# Care of Rhinestone shirts



## Sue2 (Oct 6, 2010)

Recently someone listed care instructions that they had on their rhinestone shirt tags. I can't seem to find that post....I knew I should have saved it.

What care instructions do you include with the rhinestone shirts you sell?

Thanks,
Sue2


----------



## debz1959 (Jul 29, 2007)

Wash your garments inside out in cold water and dry on low heat.


----------



## Bling Art USA (May 15, 2012)

Sue2 said:


> Recently someone listed care instructions that they had on their rhinestone shirt tags.


The care instructions need to match the quality of the glue your rhinestones have. For example, Swarovski rhinestones can be washed in warm water and dried with high heat and not fall off if they were applied correctly. All the machine cut rhinestones have good glue and there are some good quality Korean rhinestones that have really good glue too.

I tell my customers to wash as they please and to just to turn inside out : )


----------



## lizziemaxine (Nov 14, 2007)

I tell my customers to Hand Wash, Hang to Dry. But, I throw mine in the washer and dryer with the rest of the load and have yet to lose a stone.


----------



## hi-nrg-joe (Jul 19, 2008)

Hi Sue,

I've seen lots of "recommended" washing instructions for vinyl, rhinestones, etc, but the truth is everytime I talk to a customer, they simply want to throw their shirts in with the rest of their laundy and do nothing else. The least I would ask them to do is turn the shirt inside out for the rhinestone shirts.


----------



## BML Builder (Jul 8, 2008)

I have to agree with everyone else in that I would suggest they turn their shirts inside out. I recommend that not for the the rhinestones to stay on, but so that the rhinestones don't end up scratching up the inside of their washer or dryer. I have seen that happen with the rhinestones.


----------



## DivineBling (Sep 14, 2010)

I always recommend washing on cold and drying on low heat and turning shirts inside out so they don't get all scratched up.

If you dry on high heat, the stones could separate from the glue.


----------

### RECORDS SUPPLIED
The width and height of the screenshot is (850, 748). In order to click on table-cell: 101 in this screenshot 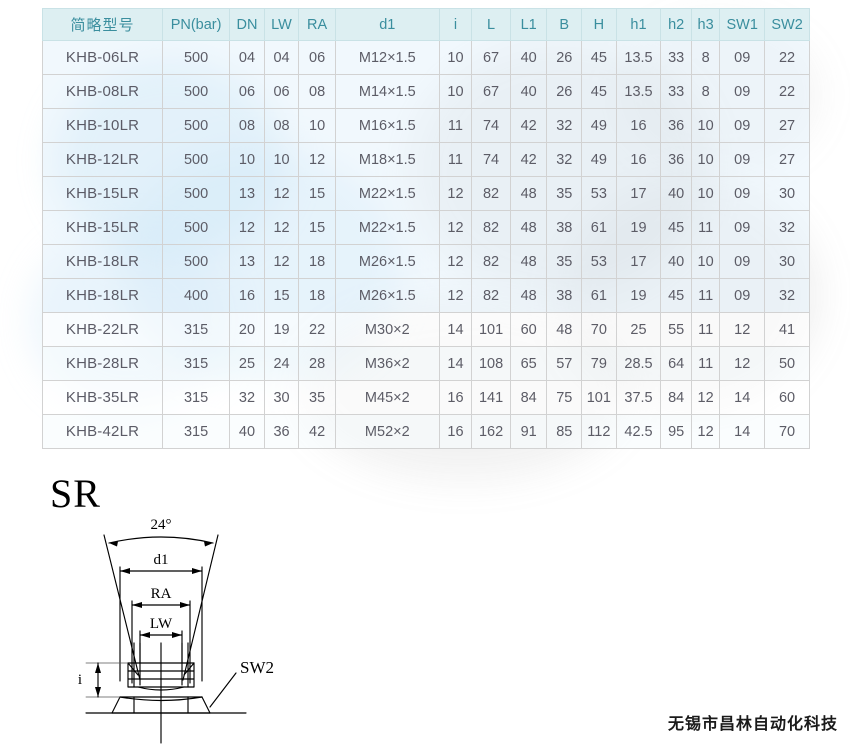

==

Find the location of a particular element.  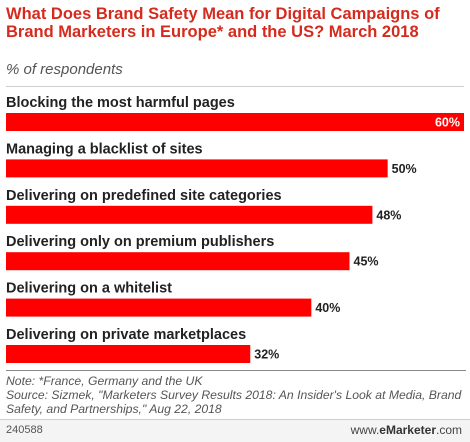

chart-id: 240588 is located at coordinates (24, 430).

### EXERCISE GOAL
Write out the part of the rhinestone shirt care thread above from "## DivineBling (Sep" to "from the glue.", word for word.

### WRITTEN RESPONSE
## DivineBling (Sep 14, 2010)

I always recommend washing on cold and drying on low heat and turning shirts inside out so they don't get all scratched up.

If you dry on high heat, the stones could separate from the glue.